--- INPUT MATERIAL Enclosed Below ---

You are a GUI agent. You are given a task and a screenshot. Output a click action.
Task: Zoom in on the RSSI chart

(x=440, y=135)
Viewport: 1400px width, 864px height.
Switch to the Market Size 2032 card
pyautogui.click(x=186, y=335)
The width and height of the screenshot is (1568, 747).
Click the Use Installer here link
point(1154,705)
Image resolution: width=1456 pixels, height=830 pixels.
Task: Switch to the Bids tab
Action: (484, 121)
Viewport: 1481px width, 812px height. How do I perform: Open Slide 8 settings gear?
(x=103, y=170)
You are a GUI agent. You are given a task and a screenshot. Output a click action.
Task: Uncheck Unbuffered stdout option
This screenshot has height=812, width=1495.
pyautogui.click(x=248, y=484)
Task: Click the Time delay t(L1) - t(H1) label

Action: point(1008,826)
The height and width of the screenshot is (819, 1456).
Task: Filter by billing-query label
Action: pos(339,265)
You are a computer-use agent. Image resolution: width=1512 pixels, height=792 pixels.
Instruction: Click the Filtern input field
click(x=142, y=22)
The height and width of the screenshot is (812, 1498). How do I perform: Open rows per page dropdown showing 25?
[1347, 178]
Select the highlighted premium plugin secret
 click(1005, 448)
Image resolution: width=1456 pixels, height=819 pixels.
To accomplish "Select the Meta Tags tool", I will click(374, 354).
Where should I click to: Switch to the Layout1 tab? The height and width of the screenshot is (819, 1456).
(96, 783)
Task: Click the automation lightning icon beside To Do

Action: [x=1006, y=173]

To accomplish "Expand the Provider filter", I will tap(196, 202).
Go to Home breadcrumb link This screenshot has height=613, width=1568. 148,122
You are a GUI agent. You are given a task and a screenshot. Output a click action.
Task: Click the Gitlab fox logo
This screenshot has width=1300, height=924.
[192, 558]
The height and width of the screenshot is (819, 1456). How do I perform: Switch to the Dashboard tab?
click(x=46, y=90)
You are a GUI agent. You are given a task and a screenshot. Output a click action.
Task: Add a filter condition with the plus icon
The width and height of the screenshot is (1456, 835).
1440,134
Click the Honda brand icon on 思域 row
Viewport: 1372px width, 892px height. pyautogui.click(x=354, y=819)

--- End of Enclosed INPUT MATERIAL ---

• _ACTIVITY_: Using the data above, copy each line that contains "will".

• _WRITTEN REPLY_:
To accomplish "Select the Meta Tags tool", I will click(374, 354).
To accomplish "Expand the Provider filter", I will tap(196, 202).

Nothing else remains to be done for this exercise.